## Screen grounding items
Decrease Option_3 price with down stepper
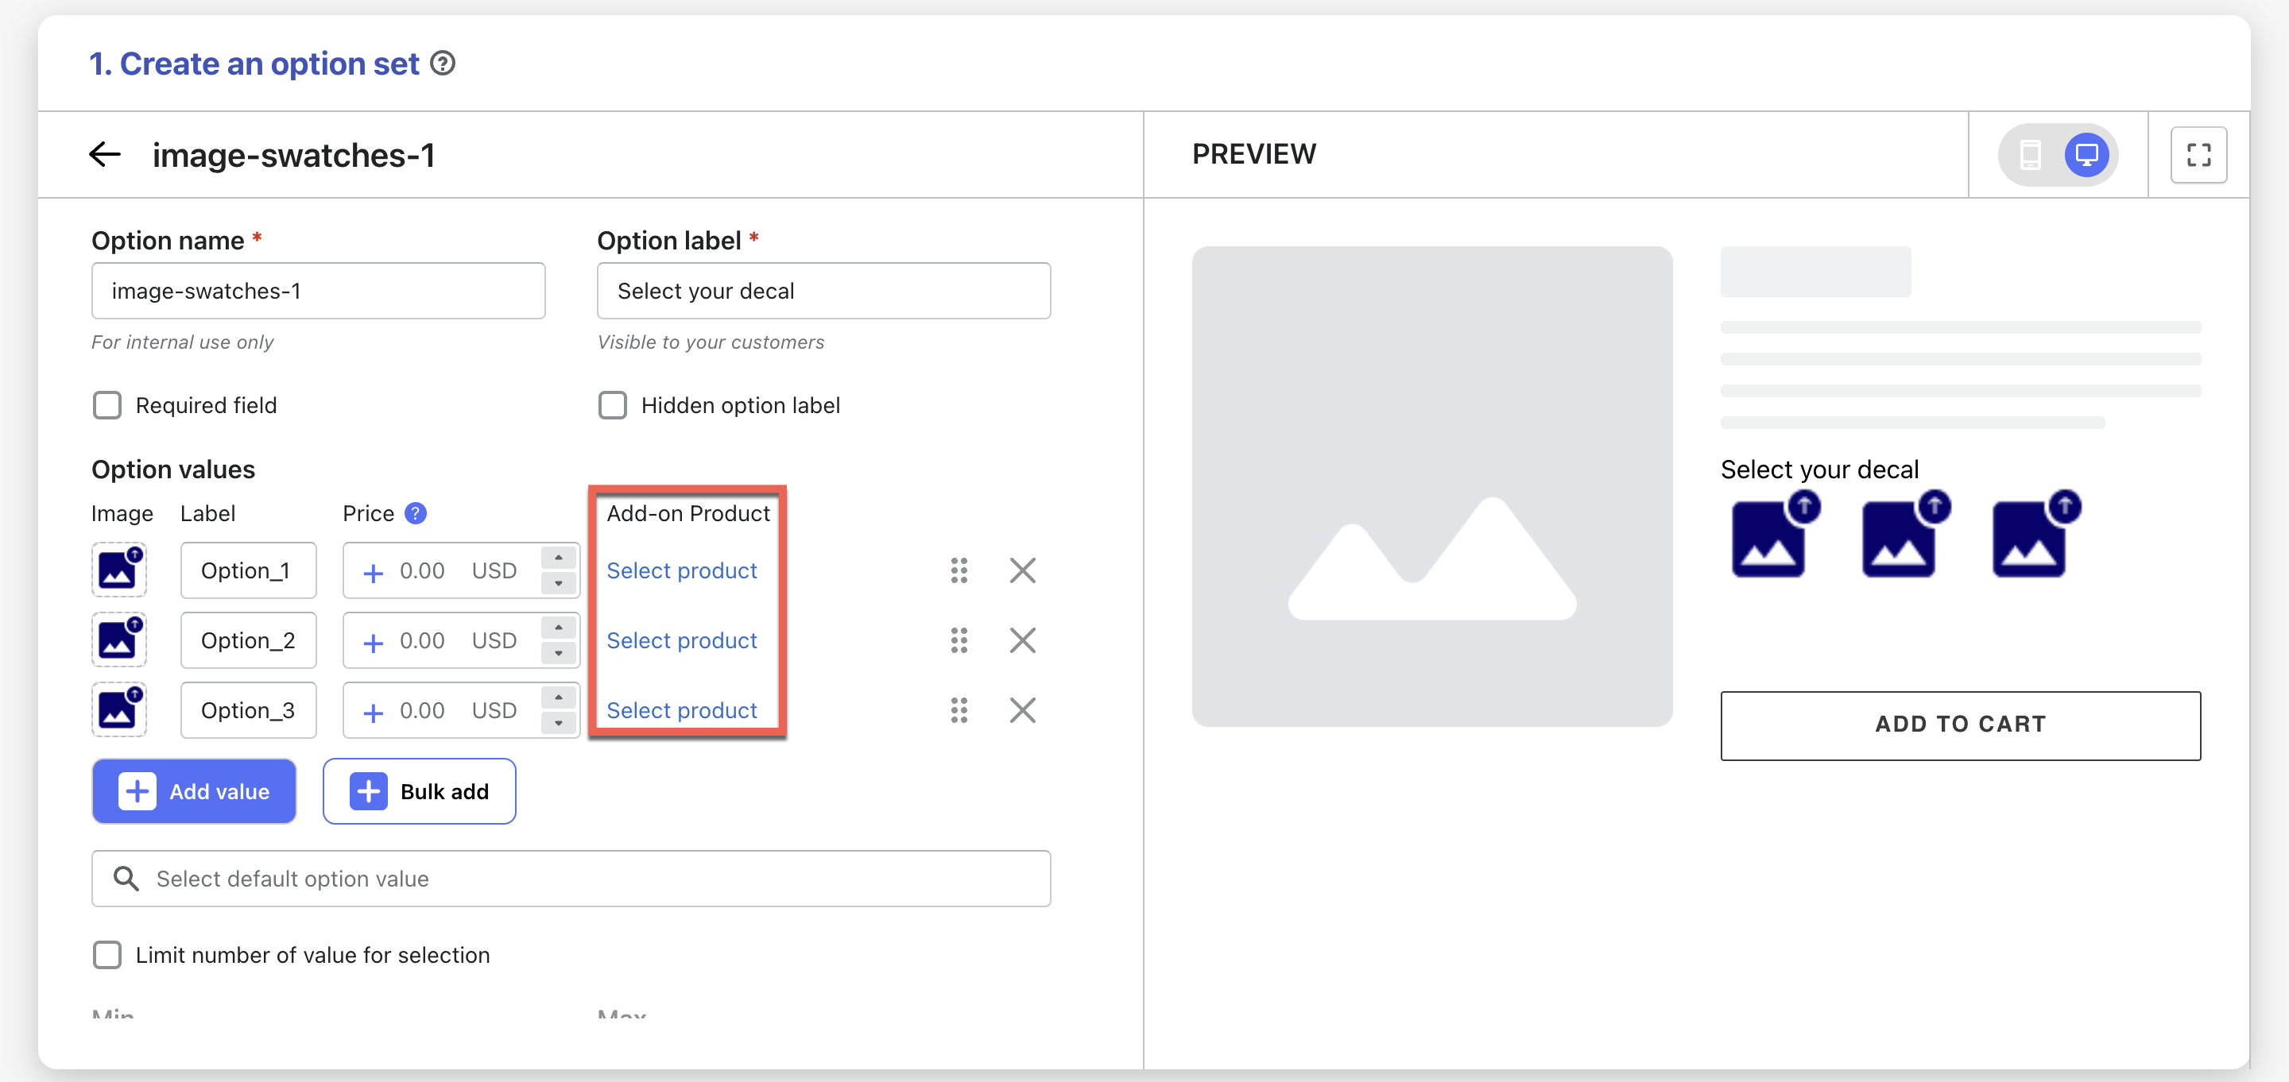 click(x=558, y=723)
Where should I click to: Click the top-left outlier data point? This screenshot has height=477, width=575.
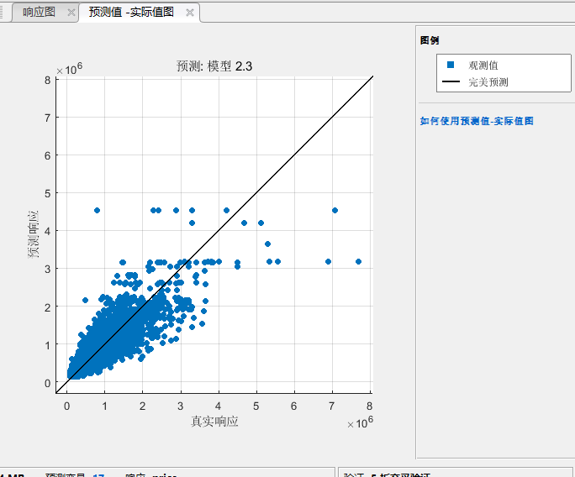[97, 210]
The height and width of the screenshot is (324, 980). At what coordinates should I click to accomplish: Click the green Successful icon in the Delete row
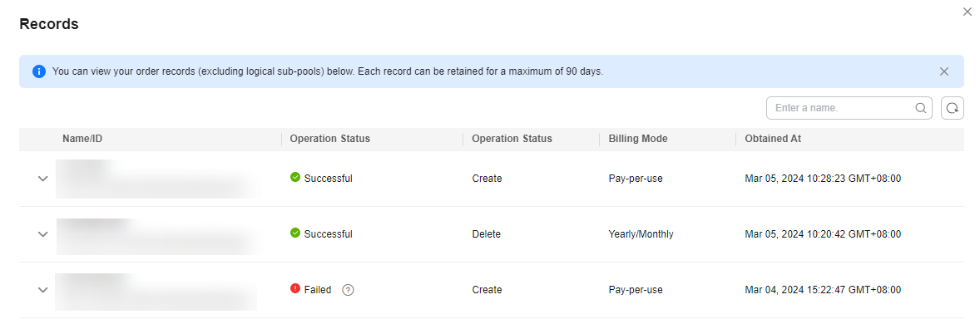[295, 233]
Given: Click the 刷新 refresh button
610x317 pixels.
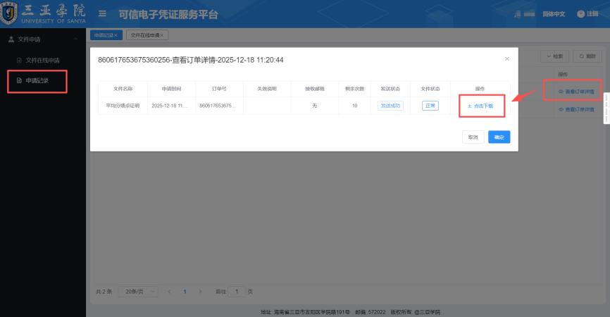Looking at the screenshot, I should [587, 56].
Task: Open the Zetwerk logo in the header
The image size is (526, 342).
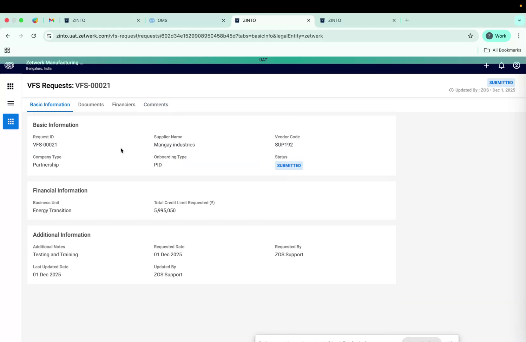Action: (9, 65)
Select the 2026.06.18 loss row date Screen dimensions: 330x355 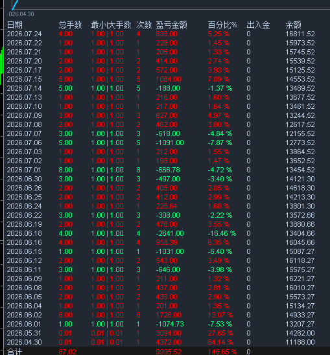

## WRITTEN EXERCISE
Swap "header" for "navigation bar" throughout the items above and reproduce them otherwise unchanged, omitting the pictures.

## WORKED ANSWER
Decrease Option_3 price with down stepper
 click(x=558, y=723)
Where should I click to: Click the top-left outlier data point? This screenshot has height=477, width=575.
[97, 210]
The height and width of the screenshot is (324, 980). At what coordinates should I click to accomplish: Click the green Successful icon in the Delete row
[295, 233]
Given: Click the 刷新 refresh button
610x317 pixels.
Looking at the screenshot, I should [587, 56].
Task: Open the Zetwerk logo in the navigation bar
The image size is (526, 342).
Action: (9, 65)
Select the 2026.06.18 loss row date Screen dimensions: 330x355 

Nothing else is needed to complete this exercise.